10/17/2013

What is in the Senate Debt Bill?: More spending, giving up Congress' ability to control the debt ceiling

How much McConnell will really benefit from this additional spending for Kentucky?  From The Hill newspaper:
. . . . The bill includes extra funds to fix flooded roads in Colorado, a $3 million appropriation for a civil liberties oversight board and a one-time payment to the widow of Sen. Frank Lautenberg (D-N.J.), who died over the summer. 
It also includes an increase in authorization for spending on construction on the lower Ohio River in Illinois and Kentucky. The bill increases it to $2.918 billion. . . . . 
Section 115 of the text says government workers who are furloughed because of the shutdown "shall be compensated at their standard rate of compensation, for the period of such lapse in appropriations, as soon as practicable after such lapse in appropriations." 
Section 116 says states that funded a federal program will be compensated as well, and that the government will pay back states for these costs. . . .
I guess that I had hoped for more on the income verification question for Obamacare applicants.
The Senate bill uses H.R. 2775 as a vehicle for all of these changes. That bill was originally a House GOP bill that would have delayed all health insurance subsidies until a system is put in place to verify incomes for eligibility purposes. 
The Senate language does give that issue a nod, by including new rules for verifying household income to determine eligibility for subsidies to buy health insurance under ObamaCare. It specifically requires the government to "certify to the Congress that the Exchanges verify such eligibility." 
The secretary of Health and Human Services would have to submit a report to Congress detailing procedures used by the exchanges, and an inspector general report would be required by July 1. . . .
But the biggest loss is Congress' ability to control the debt limit.
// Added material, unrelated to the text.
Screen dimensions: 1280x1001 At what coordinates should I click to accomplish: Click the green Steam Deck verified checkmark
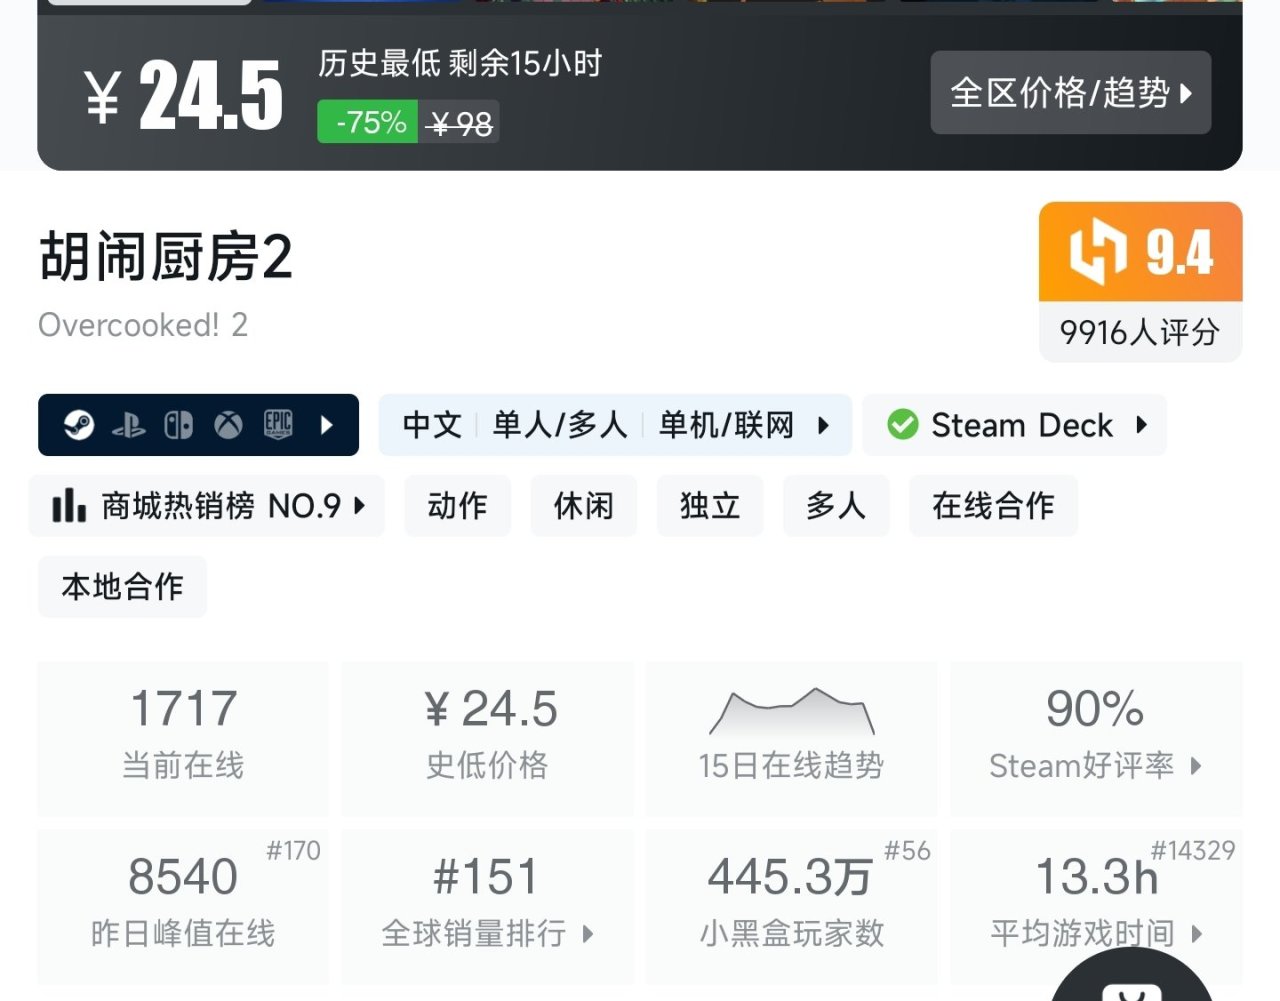point(902,425)
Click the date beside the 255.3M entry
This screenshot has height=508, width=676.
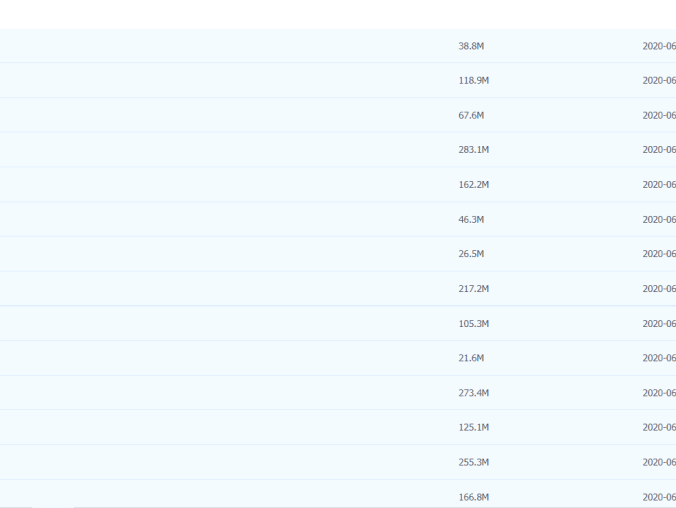coord(658,462)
The legislation also includes a McConnell-written proposal that would allow Congress to disapprove of the debt-ceiling increase. Lawmakers will formally vote on rejecting the bump of the borrowing limit - if it passed, it could be vetoed by Obama. . . . 
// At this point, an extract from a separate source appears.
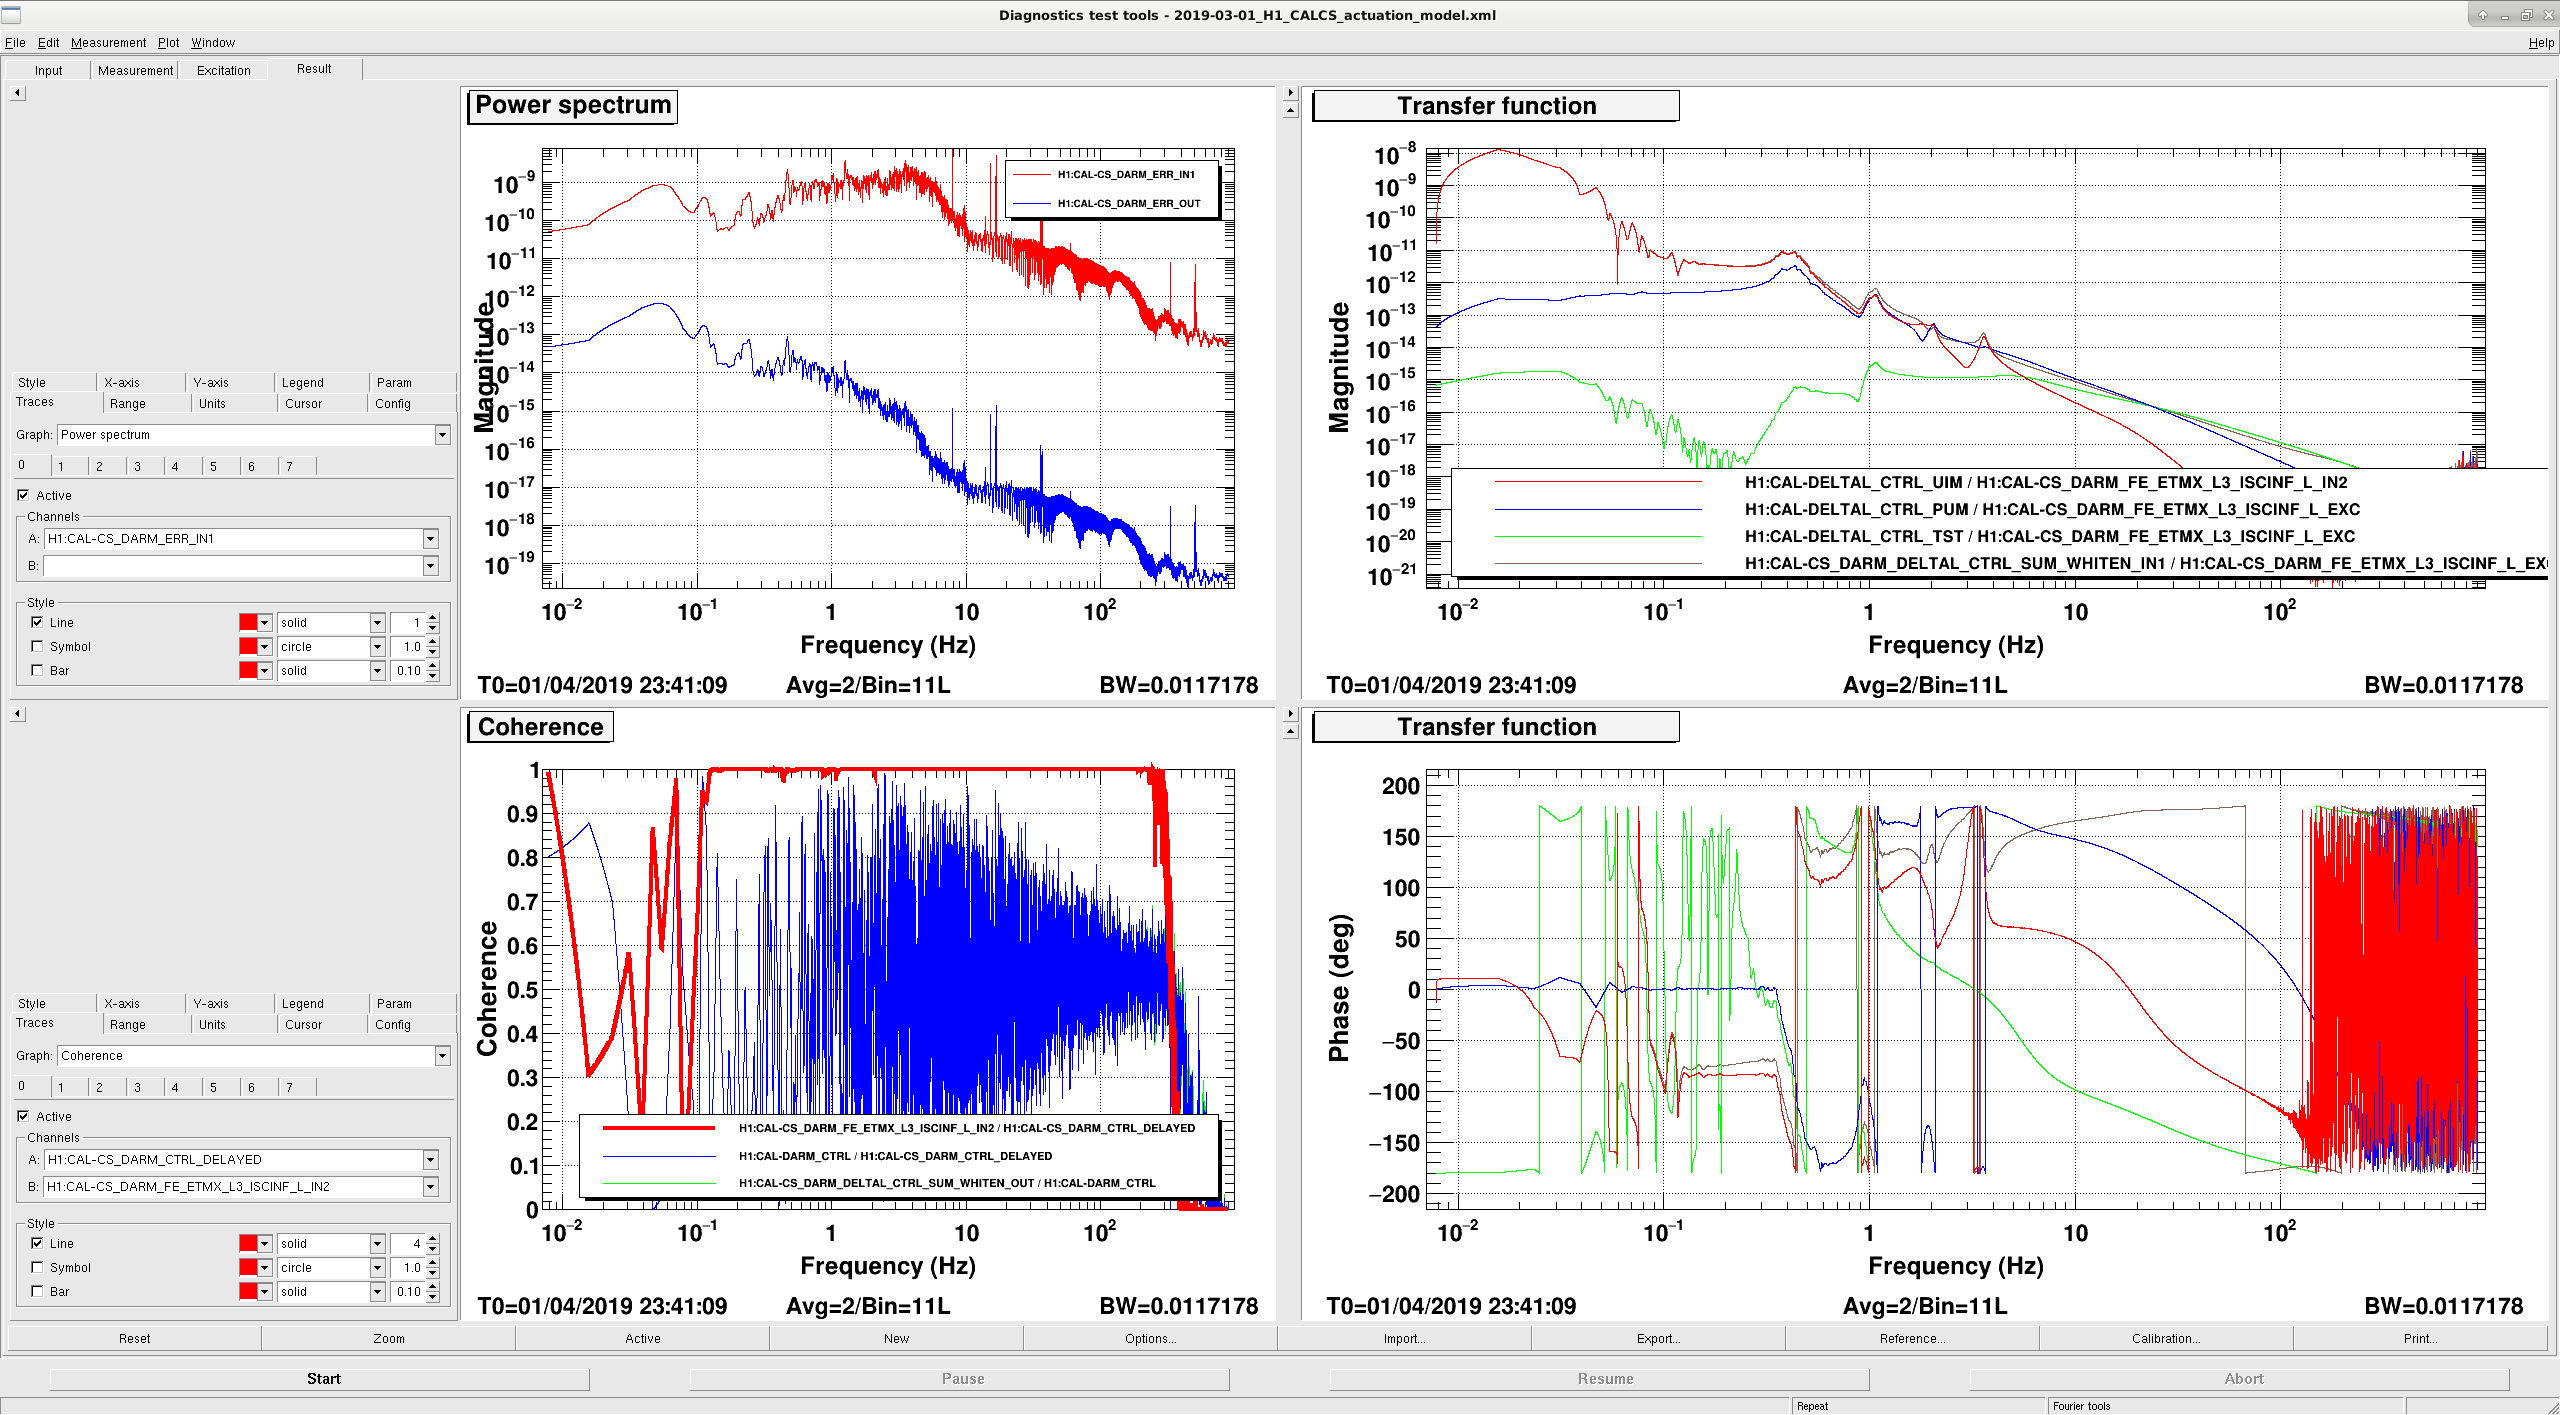Click the red Line color swatch in the upper Style section
This screenshot has width=2560, height=1415.
[x=248, y=622]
Politico has a list of the eighteen Republican Senators who voted against the deal.
Senate Minority Whip John Cornyn (R-Texas) opposed the deal . . . Sens. Mike Enzi of Wyoming and Pat Roberts of Kansas . . . The other Republican senators that opposed the bill: Tom Coburn of Oklahoma, Tim Scott of South Carolina, David Vitter of Louisiana, Mike Lee of Utah, Ted Cruz of Texas, Pat Toomey of Pennsylvania, Ron Johnson of Wisconsin, Mike Crapo of Idaho, Marco Rubio of Florida, Richard Shelby of Alabama, Jim Risch of Idaho, Chuck Grassley of Iowa, Jeff Sessions of Alabama, Rand Paul of Kentucky and Dean Heller of Nevada.